When you use the UNLOAD statement in Athena, keep in mind the following points:

  • Engine version – Athena engine version 2 is required.

  • No global ordering of filesUNLOAD results are written to multiple files in parallel. If the SELECT query in the UNLOAD statement specifies a sort order, each file's contents are in sorted order, but the files are not sorted relative to each other.

  • Orphaned data not deleted – In the case of a failure, Athena does not attempt to delete orphaned data. This behavior is the same as that for CTAS and INSERT INTO statements.

  • Maximum partitions – The maximum number of partitions that can be used with UNLOAD is 100.

  • Metadata and manifest files – Athena generates a metadata file and data manifest file for each UNLOAD query. The manifest tracks the files that the query wrote. Both files are saved to your Athena query result location in Amazon S3. For more information, see Identifying Query Output Files.

  • EncryptionUNLOAD output files are encrypted according to the encryption configuration used for Amazon S3. To set up encryption configuration to encrypt your UNLOAD result, you can use the EncryptionConfiguration API.

  • Prepared statementsUNLOAD can be used with prepared statements. For information about prepared statements in Athena, see Querying with Prepared Statements.

  • Service quotas – UNLOAD uses DML query quotas. For quota information, see Service Quotas.

Syntax

The UNLOAD statement uses the following syntax.
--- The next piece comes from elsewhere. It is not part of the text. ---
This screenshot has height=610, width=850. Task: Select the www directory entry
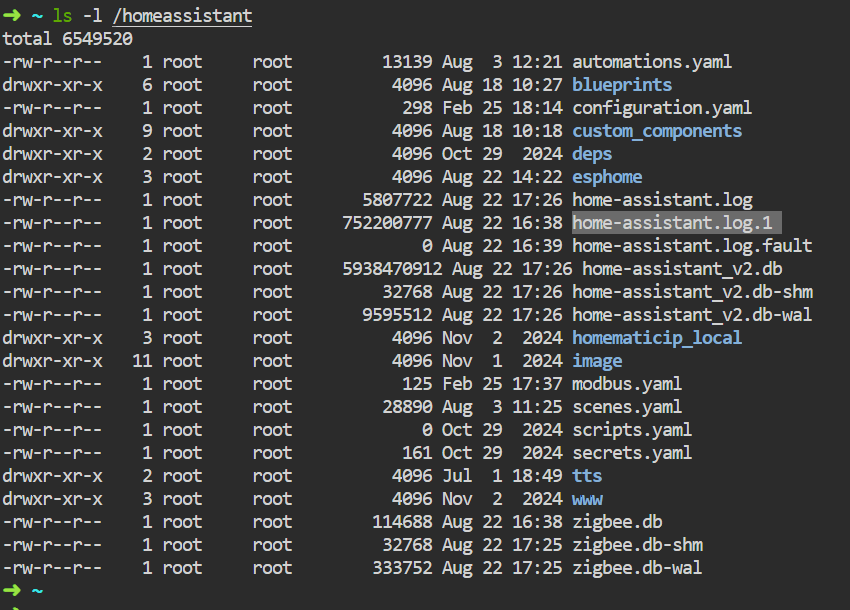pos(587,499)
UNLOAD (SELECT col_name[, ...] FROM old_table) TO 's3://my_athena_data_location/my_folder/' WITH ( property_name = 'expression' [, ...] )
Note

The TO destination must specify a location in Amazon S3 that has no data. Before the UNLOAD query writes to the location specified, it verifies that the bucket location is empty. Because UNLOAD does not write data to the specified location if the location already has data in it, UNLOAD does not overwrite existing data. To reuse a bucket location as a destination for UNLOAD, delete the data in the bucket location, and then run the query again.

Parameters

Possible values for property_name are as follows.

format = 'file_format'

Required. Specifies the file format of the output. Possible values for file_format are ORC, PARQUET, AVRO, JSON, or TEXTFILE.

compression = 'compression_format'

Optional. This option is specific to the ORC and Parquet formats. For ORC, possible values are lz4, snappy, zlib, or zstd. For Parquet, possible values are gzip or snappy. For ORC, the default is zlib, and for Parquet, the default is gzip.

Note

This option does not apply to the AVRO format. Athena uses gzip for the JSON and TEXTFILE formats.
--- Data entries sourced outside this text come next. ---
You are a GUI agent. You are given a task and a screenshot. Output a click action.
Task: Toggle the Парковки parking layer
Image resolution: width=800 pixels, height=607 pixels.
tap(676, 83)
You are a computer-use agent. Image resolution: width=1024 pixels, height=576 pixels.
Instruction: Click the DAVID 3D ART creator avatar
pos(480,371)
field_delimiter = 'delimiter'

Optional. Specifies a single-character field delimiter for files in CSV, TSV, and other text formats. The following example specifies a comma delimiter.
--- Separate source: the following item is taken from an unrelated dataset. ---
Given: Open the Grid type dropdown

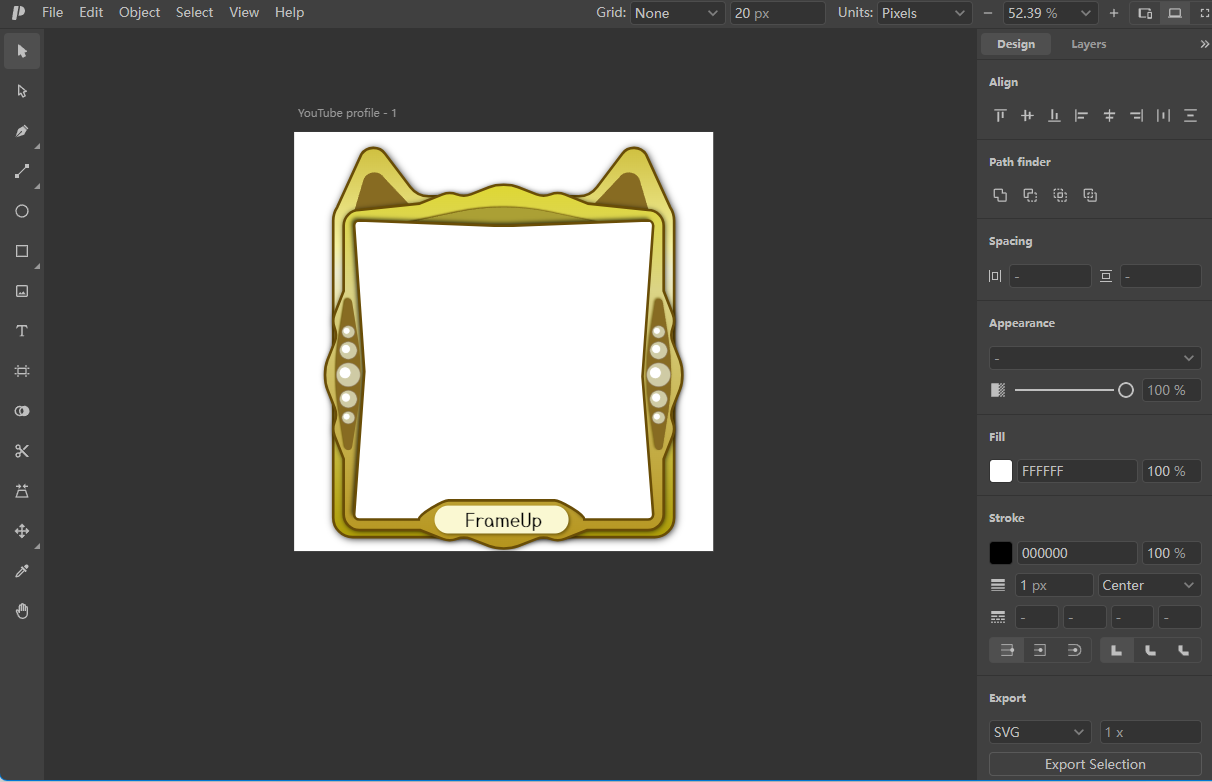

WITH (field_delimiter = ',')

Currently, multicharacter field delimiters are not supported. If you do not specify a field delimiter, the octal character \001 (^A) is used.

partitioned_by = ARRAY[ col_name[,…] ]

Optional. An array list of columns by which the output is partitioned.

Note

In your SELECT statement, make sure that the names of the partitioned columns are last in your list of columns.

Examples

The following example writes the output of a SELECT query to the Amazon S3 location s3://DOC-EXAMPLE-BUCKET/unload_test_1/ using JSON format.

UNLOAD (SELECT * FROM old_table) TO 's3://DOC-EXAMPLE-BUCKET/unload_test_1/' WITH (format = 'JSON')

The following example writes the output of a SELECT query in Parquet format using Snappy compression.

UNLOAD (SELECT * FROM old_table) TO 's3://DOC-EXAMPLE-BUCKET/' WITH (format = 'PARQUET',compression = 'SNAPPY')

The following example writes four columns in text format, with the output partitioned by the last column.

UNLOAD (SELECT name1, address1, comment1, key1 FROM table1) TO 's3://DOC-EXAMPLE-BUCKET/ partitioned/' WITH (format = 'TEXTFILE', partitioned_by = ARRAY['key1'])